Integration of the ResolveOME™ multi-omics workflow with IDT xGen™ hybridization capture at single-cell resolution to obtain high quality exome data

Durga M. Arvapalli, Isai Salas-González, Benjamin Warlick, Viren Amin, Swetha D. Velivela, Katie Kennedy, Jamie Remington, Jeff Blackinton, Victor J. Weigman, Gary L. Harton, Jay A.A. West, Jon S. Zawistowski

Simultaneous examination of multiple -omic layers in single cells offers essential insights to decode the complexity of cancer and understand the pathophysiology of oncogenesis as well as tumor progression. ResolveOME™ amplification chemistry provides these insights through unified whole-genome and full-length transcriptome information from the same single cell. While whole genome sequencing (WGS) provides the complete complement of genomic elements for discovery, whole exome sequencing (WES) offers a cost-effective alternative while still providing the ability to ascertain the entirety of coding sequence.

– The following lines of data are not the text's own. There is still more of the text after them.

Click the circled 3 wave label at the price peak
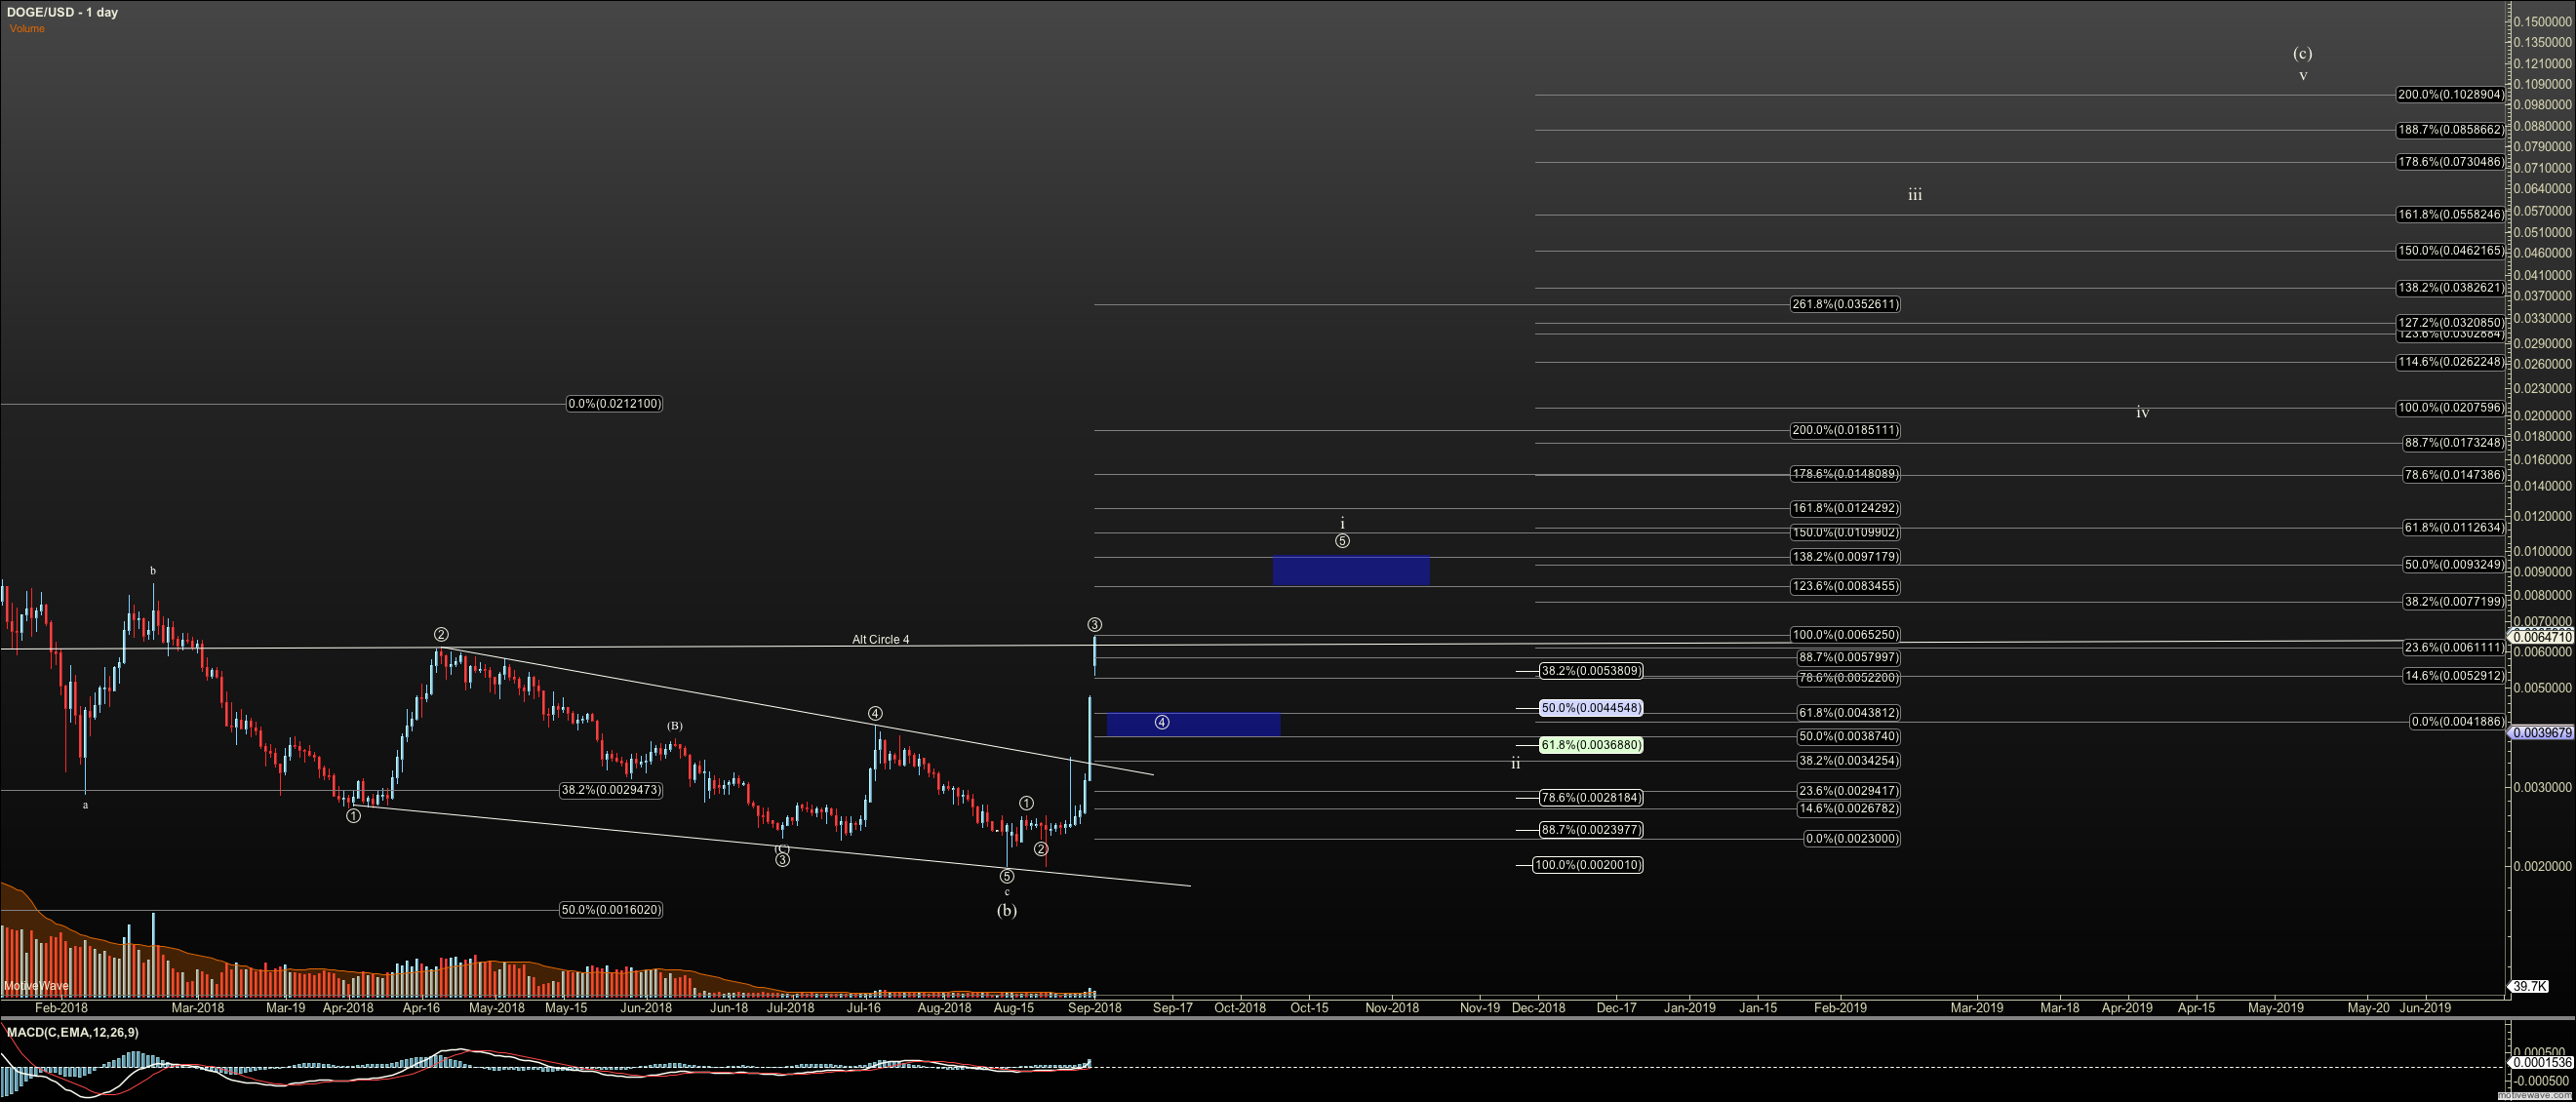The image size is (2576, 1102). (x=1094, y=625)
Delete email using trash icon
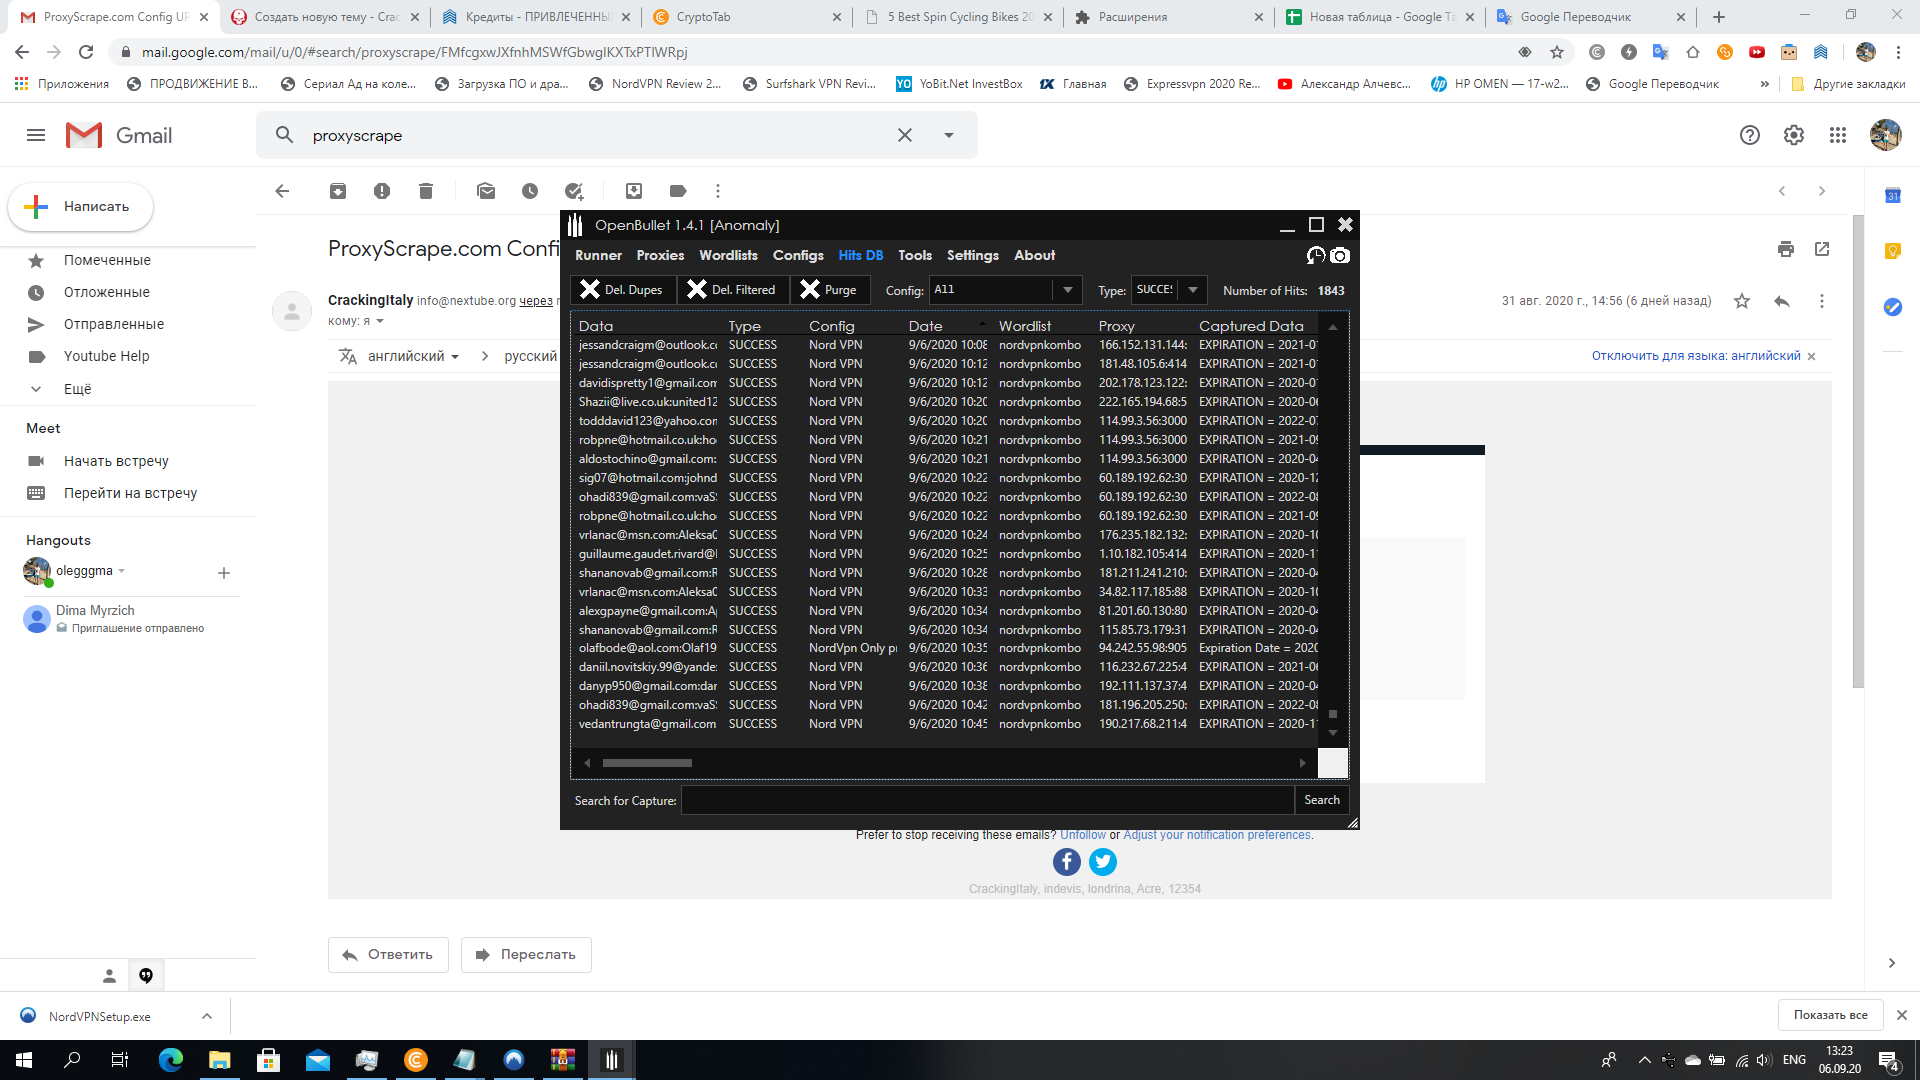Screen dimensions: 1920x1080 (426, 191)
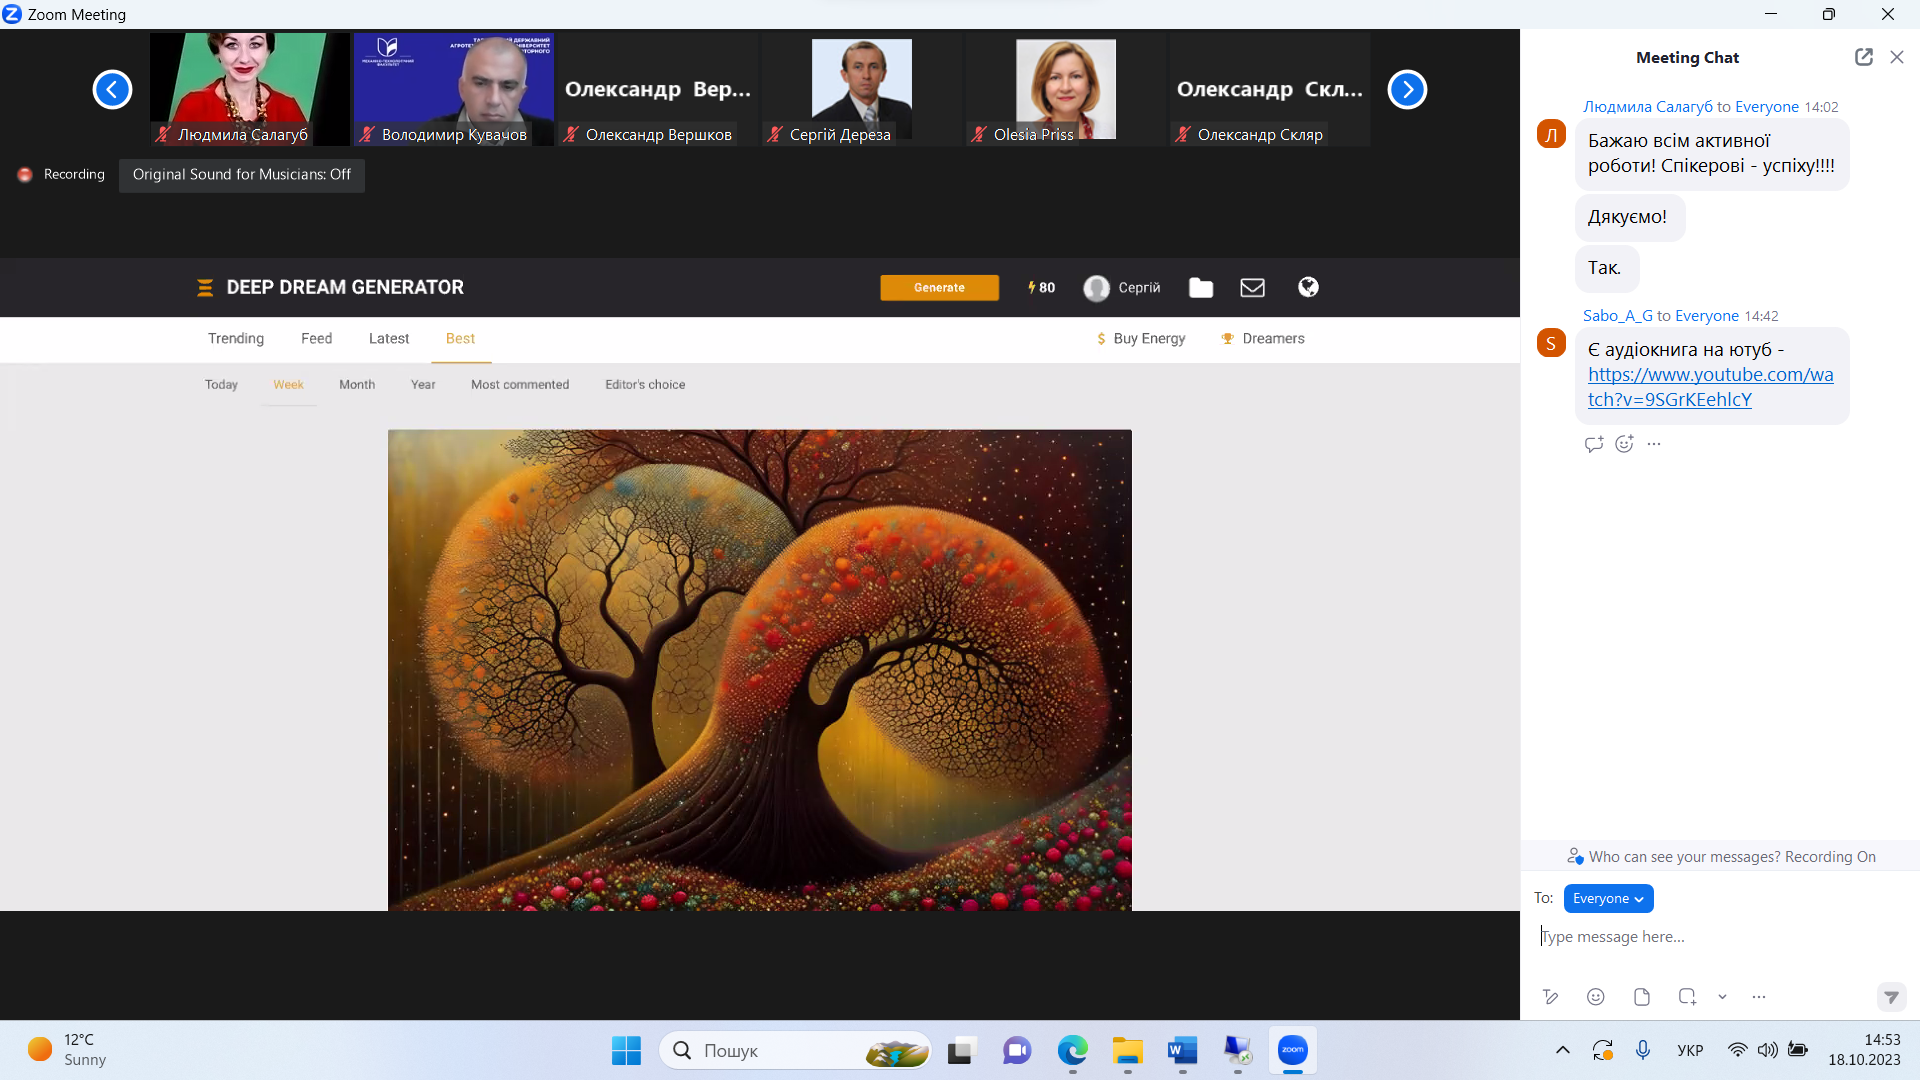
Task: Show next participants with the right arrow
Action: coord(1407,90)
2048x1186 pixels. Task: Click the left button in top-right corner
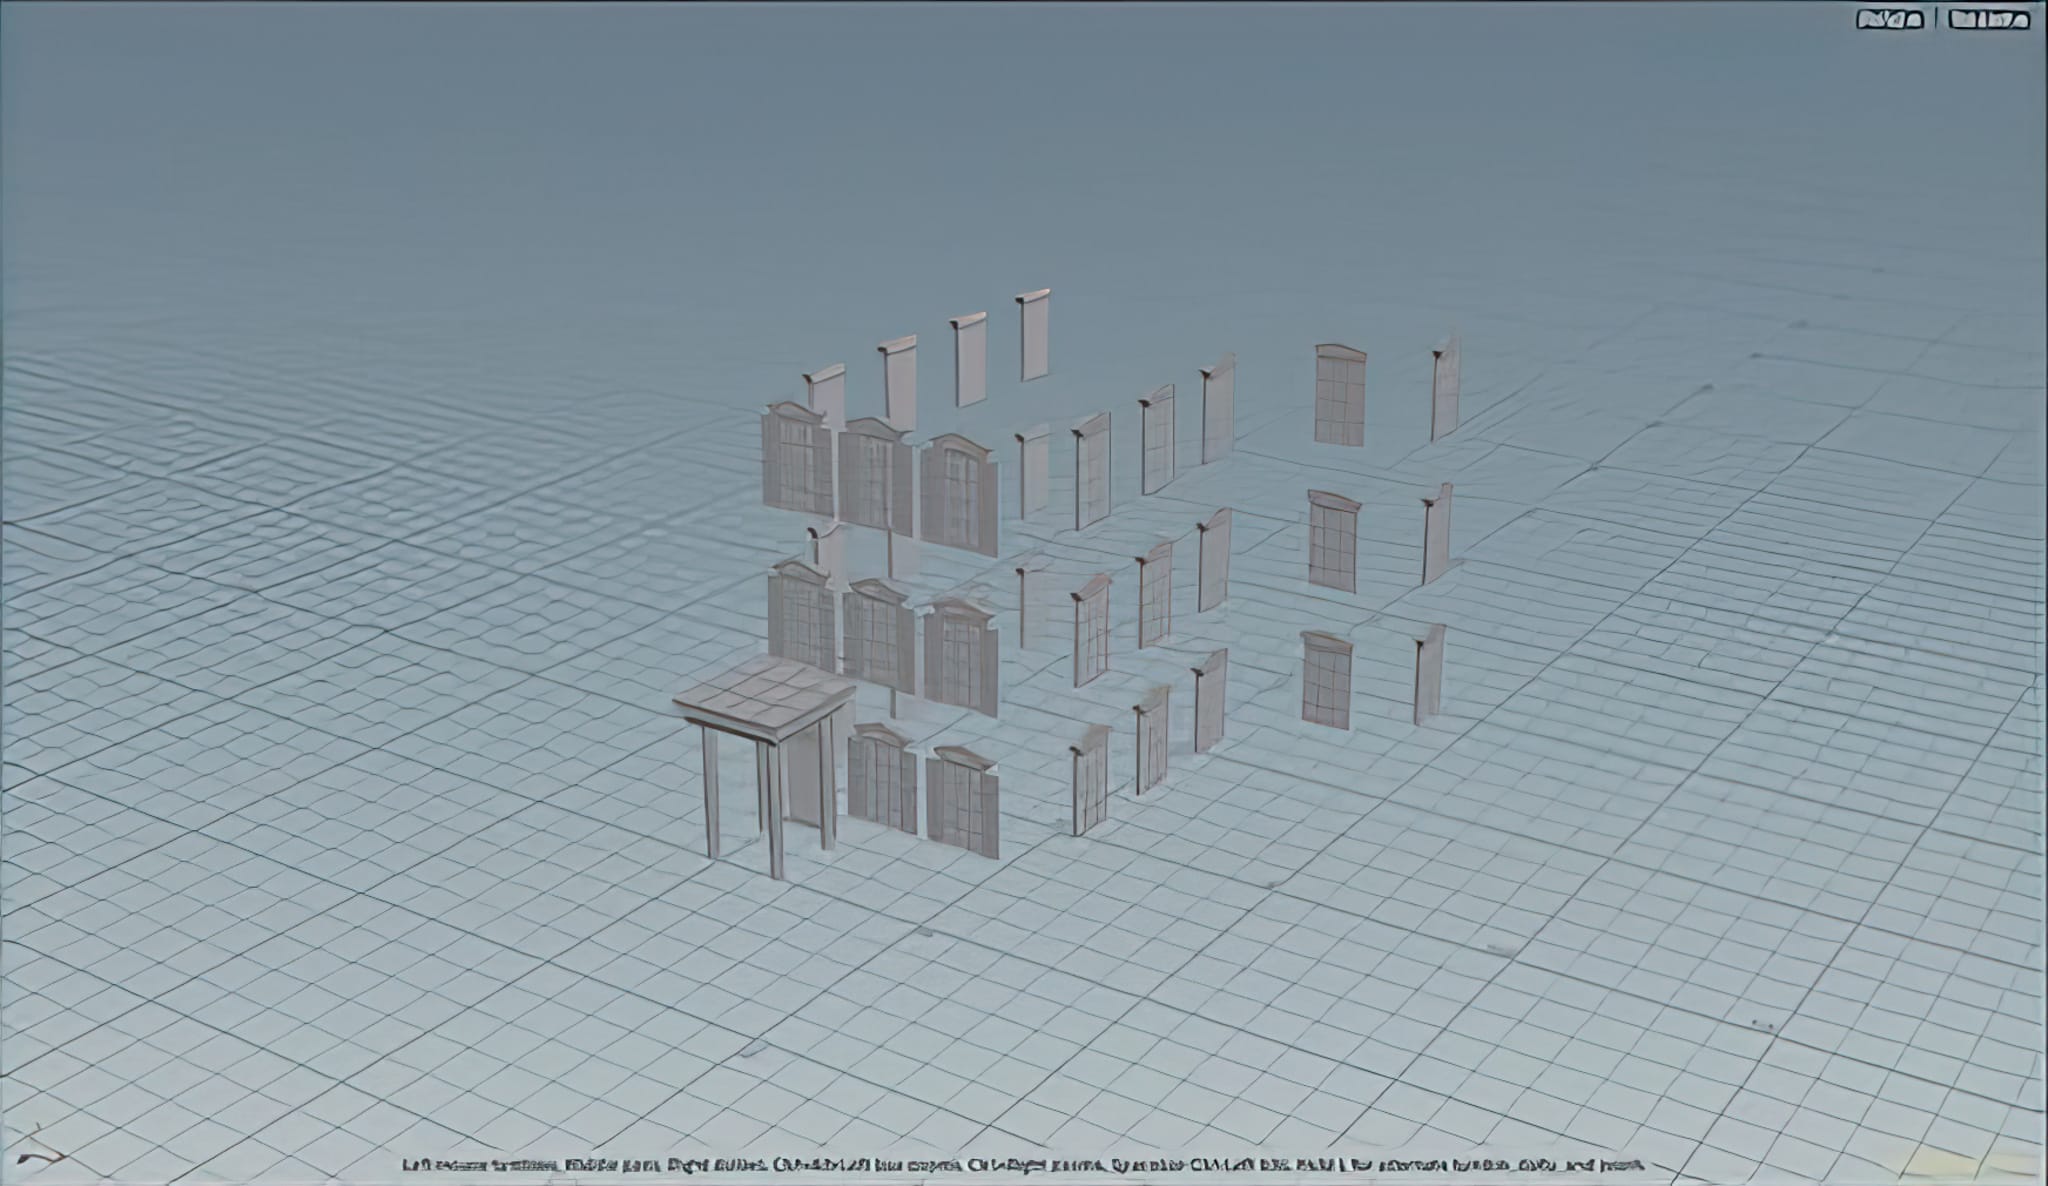pos(1889,20)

Here we extend ResolveOME™ to a robust hybrid capture workflow to examine whole exomes. The core ResolveOME™ workflow is unification of template-switching single-cell RNAseq chemistry with ResolveDNA® whole genome amplification (WGA) technology, whereby the cDNA synthesized is separated from the genomic amplification fraction through affinity purification. The ResolveDNA® Library Preparation kit with enzymatic fragmentation was used to create libraries from the amplified genomic fraction. Prior to performing hybrid capture, low pass sequencing ensured high library complexity as assessed by the preseq algorithm. The libraries were pooled and enriched using the IDT xGen™ Exome Research Panel v2. The pool was 2X150 sequenced on an Illumina NextSeq 1000 instrument. The samples were downsampled to 40 million reads per library where analysis using BaseJumper™ software showed base coverage of 98% at 1X and 96% at 10X. The single-cell SNV calling metrics showed excellent precision and sensitivity of 99% and 92% respectively with robust allelic balance across single cells and with on + near target bases over 85%.

We demonstrated the successful coupling of the ResolveOME™ multi-omics workflow with IDT xGen™ Research Panel v2 hybridization capture of genomic libraries, providing the researcher a WES option in addition to WGS for maximizing cost and efficiency, with the key attributes of robust exomic metrics.